▶ **Problem requirements**: Output the whole listing with nothing altered.
Material provided: Begin
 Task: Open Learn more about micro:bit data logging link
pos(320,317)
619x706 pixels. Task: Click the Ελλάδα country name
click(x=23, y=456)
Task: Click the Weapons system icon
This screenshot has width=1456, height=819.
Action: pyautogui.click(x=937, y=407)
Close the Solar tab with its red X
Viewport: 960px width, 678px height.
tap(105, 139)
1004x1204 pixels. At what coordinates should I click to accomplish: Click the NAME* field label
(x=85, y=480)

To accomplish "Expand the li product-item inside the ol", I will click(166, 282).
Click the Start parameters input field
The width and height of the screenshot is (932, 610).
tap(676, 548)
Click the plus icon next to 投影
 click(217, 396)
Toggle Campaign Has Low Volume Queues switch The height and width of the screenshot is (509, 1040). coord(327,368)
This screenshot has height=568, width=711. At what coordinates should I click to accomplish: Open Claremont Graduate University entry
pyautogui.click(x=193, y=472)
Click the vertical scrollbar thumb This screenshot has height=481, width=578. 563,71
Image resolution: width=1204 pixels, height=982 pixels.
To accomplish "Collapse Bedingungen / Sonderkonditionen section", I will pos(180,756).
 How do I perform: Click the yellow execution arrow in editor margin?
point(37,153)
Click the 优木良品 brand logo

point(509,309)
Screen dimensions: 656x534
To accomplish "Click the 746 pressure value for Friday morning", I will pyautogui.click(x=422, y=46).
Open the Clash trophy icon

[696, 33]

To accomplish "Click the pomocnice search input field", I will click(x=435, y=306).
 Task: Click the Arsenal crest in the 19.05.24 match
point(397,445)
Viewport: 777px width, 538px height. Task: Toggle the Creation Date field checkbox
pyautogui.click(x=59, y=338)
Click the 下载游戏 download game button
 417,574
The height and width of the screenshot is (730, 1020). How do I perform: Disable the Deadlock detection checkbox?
Material provided: End
▶ **Answer area**:
 Task: Open Learn more about micro:bit data logging link
pos(320,317)
619x706 pixels. Task: Click the Ελλάδα country name
click(x=23, y=456)
Task: Click the Weapons system icon
This screenshot has width=1456, height=819.
Action: pyautogui.click(x=937, y=407)
Close the Solar tab with its red X
Viewport: 960px width, 678px height.
tap(105, 139)
1004x1204 pixels. At what coordinates should I click to accomplish: Click the NAME* field label
(x=85, y=480)

To accomplish "Expand the li product-item inside the ol", I will click(166, 282).
Click the Start parameters input field
The width and height of the screenshot is (932, 610).
tap(676, 548)
Click the plus icon next to 投影
 click(217, 396)
Toggle Campaign Has Low Volume Queues switch The height and width of the screenshot is (509, 1040). coord(327,368)
This screenshot has height=568, width=711. At what coordinates should I click to accomplish: Open Claremont Graduate University entry
pyautogui.click(x=193, y=472)
Click the vertical scrollbar thumb This screenshot has height=481, width=578. 563,71
Image resolution: width=1204 pixels, height=982 pixels.
To accomplish "Collapse Bedingungen / Sonderkonditionen section", I will pos(180,756).
 How do I perform: Click the yellow execution arrow in editor margin?
point(37,153)
Click the 优木良品 brand logo

point(509,309)
Screen dimensions: 656x534
To accomplish "Click the 746 pressure value for Friday morning", I will pyautogui.click(x=422, y=46).
Open the Clash trophy icon

[696, 33]

To accomplish "Click the pomocnice search input field", I will click(x=435, y=306).
 Task: Click the Arsenal crest in the 19.05.24 match
point(397,445)
Viewport: 777px width, 538px height. Task: Toggle the Creation Date field checkbox
pyautogui.click(x=59, y=338)
Click the 下载游戏 download game button
 417,574
The height and width of the screenshot is (730, 1020). How do I perform: Disable the Deadlock detection checkbox?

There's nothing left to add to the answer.